Film review: The Name of the Rose (1986)


I saw this film a long time ago, soon after it came out. I did not remember much of the details except that it was dark and moody and set in a remote abbey in the Middle Ages and involved the murder of several monks that a visiting monk William of Baskerville (played by Sean Connery) and his assistant Adso of Melk (a very young Christian Slater) try to solve.

I read the book of the same name by Umberto Eco last month, and disliked it for its tedious and lengthy discussions of esoterica involving theology and heresy and religious and political intrigue of that period. The main redeeming feature of the second edition of the book was that it had a postscript by the author explaining how and why he wrote it the way he did, including his choice of the title. While it did not improve the book’s standing in my opinion, it did shed light on the writing process and what an author seeks to achieve.

I decided to watch the film again and did so last night. I found it to be definitely better than the book mainly because the heresy discussions were limited to only about whether Jesus ever laughed or approved of laughter and whether the church should renounce all its wealth and were kept mercifully brief. All the other contemporary political and religious issues that the book went into in at great detail were thankfully omitted. The film focused more on the effort by William and Adso to show that the murders were committed by someone in the abbey for secular motives, involving books hidden away in the great library that no one but the librarian and his assistant could access, and not that they were influenced by the Devil entering their bodies. But while the duo do succeed in doing that, the resolution as to who actually committed each murder and why and how is still left murky and unsatisfying, as it was in the book. The film is dark, both literally and in tone.

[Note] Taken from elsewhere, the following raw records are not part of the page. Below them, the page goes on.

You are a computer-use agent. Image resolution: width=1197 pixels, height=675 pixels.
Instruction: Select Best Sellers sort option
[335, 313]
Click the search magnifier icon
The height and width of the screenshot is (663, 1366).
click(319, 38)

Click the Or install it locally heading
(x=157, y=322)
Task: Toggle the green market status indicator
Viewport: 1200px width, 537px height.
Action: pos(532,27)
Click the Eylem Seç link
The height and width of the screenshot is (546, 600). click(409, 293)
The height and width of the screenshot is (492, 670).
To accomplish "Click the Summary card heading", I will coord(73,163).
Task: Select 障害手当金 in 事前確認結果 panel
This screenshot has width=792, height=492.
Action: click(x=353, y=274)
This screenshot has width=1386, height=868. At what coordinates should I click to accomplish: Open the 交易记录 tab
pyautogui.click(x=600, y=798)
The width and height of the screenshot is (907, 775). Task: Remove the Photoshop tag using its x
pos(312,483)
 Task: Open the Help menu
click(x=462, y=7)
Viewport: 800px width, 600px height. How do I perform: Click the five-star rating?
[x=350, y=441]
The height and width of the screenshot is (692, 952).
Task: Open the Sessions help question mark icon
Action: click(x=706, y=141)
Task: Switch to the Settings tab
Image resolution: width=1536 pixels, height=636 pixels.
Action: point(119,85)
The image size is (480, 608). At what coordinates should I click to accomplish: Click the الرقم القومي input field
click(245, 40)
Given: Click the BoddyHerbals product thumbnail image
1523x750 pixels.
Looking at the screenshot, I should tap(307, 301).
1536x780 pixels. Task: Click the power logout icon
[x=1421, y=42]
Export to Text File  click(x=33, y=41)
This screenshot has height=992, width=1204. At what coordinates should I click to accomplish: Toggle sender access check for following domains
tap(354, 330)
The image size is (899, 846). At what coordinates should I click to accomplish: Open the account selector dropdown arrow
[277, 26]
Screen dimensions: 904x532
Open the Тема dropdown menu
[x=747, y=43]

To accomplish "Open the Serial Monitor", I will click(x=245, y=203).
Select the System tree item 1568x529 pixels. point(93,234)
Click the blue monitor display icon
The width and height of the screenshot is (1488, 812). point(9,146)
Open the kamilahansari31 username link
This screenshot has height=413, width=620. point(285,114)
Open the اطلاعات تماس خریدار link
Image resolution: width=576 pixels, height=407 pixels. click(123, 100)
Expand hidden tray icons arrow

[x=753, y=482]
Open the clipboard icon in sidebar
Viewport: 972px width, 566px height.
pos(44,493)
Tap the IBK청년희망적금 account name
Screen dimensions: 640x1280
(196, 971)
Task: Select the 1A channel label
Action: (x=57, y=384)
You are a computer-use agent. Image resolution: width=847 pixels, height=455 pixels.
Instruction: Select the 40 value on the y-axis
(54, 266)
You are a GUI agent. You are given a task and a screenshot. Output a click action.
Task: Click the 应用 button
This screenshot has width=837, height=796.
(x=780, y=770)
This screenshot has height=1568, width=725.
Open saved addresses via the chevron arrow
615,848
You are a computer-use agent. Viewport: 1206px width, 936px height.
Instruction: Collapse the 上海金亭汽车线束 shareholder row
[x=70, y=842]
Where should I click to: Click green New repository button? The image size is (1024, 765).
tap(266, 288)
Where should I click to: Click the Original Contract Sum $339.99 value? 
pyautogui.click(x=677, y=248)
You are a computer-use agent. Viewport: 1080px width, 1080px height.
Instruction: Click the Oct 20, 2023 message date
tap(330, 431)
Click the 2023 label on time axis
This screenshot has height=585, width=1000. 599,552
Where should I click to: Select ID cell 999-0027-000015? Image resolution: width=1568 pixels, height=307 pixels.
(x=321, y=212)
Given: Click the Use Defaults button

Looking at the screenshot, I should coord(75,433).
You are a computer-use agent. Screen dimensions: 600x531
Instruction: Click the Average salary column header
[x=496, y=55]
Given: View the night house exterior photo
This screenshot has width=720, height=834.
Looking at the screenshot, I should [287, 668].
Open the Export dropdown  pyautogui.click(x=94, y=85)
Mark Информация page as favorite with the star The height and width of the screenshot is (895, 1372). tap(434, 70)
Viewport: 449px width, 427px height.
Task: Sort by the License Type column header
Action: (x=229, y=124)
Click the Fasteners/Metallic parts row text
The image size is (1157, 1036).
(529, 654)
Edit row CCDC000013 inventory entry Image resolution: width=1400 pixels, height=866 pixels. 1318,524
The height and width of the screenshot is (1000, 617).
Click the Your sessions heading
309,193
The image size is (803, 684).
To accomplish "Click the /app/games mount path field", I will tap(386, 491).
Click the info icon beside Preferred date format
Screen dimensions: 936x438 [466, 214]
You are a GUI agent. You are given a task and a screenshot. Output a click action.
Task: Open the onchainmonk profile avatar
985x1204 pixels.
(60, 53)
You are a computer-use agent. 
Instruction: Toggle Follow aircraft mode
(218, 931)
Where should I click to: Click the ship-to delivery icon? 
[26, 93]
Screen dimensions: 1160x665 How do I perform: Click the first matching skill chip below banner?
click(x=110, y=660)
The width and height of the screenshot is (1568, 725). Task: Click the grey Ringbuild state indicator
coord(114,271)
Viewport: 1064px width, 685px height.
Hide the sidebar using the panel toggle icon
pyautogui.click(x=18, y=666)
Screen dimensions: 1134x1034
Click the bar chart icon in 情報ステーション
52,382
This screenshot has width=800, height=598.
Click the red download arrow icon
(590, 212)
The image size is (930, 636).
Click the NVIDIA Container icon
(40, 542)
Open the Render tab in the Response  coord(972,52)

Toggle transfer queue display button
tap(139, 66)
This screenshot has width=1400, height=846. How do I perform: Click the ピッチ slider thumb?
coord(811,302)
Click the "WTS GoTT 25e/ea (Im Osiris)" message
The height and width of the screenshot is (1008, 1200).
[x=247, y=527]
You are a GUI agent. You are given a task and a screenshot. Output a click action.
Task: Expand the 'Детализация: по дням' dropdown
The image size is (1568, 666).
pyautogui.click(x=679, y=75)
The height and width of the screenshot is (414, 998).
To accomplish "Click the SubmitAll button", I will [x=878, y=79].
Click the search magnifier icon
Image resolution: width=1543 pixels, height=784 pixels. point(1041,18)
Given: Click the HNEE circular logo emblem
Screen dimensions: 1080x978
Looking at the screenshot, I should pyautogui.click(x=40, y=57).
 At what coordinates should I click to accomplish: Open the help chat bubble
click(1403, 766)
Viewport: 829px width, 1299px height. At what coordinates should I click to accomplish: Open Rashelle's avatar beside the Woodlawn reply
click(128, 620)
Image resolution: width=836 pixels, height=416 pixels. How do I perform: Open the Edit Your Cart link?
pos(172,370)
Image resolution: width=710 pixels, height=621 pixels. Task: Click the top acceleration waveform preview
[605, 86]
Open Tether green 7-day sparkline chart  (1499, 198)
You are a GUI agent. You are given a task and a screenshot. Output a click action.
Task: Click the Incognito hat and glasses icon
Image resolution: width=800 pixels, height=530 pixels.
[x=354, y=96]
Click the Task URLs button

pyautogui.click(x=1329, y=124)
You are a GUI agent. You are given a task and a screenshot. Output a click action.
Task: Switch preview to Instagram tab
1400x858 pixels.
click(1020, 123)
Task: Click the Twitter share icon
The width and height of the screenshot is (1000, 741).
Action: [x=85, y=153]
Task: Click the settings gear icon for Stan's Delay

The film changes the book’s ending to make it a little happier, but not by much. It also takes swipes at the church and its opulence while being surrounded by grinding poverty, and at the sheer cruelty of the Inquisition, where the assigned inquisitor is less interested in the truth and seems to see his task as getting a confession of Devil-induced heresy at all costs, even if it requires torture, so that the victim can be burned at the stake. It reminded me of the way that prosecutors in US death penalty cases try their best to get the death penalty imposed, even if it means subverting justice, because it is good for their careers.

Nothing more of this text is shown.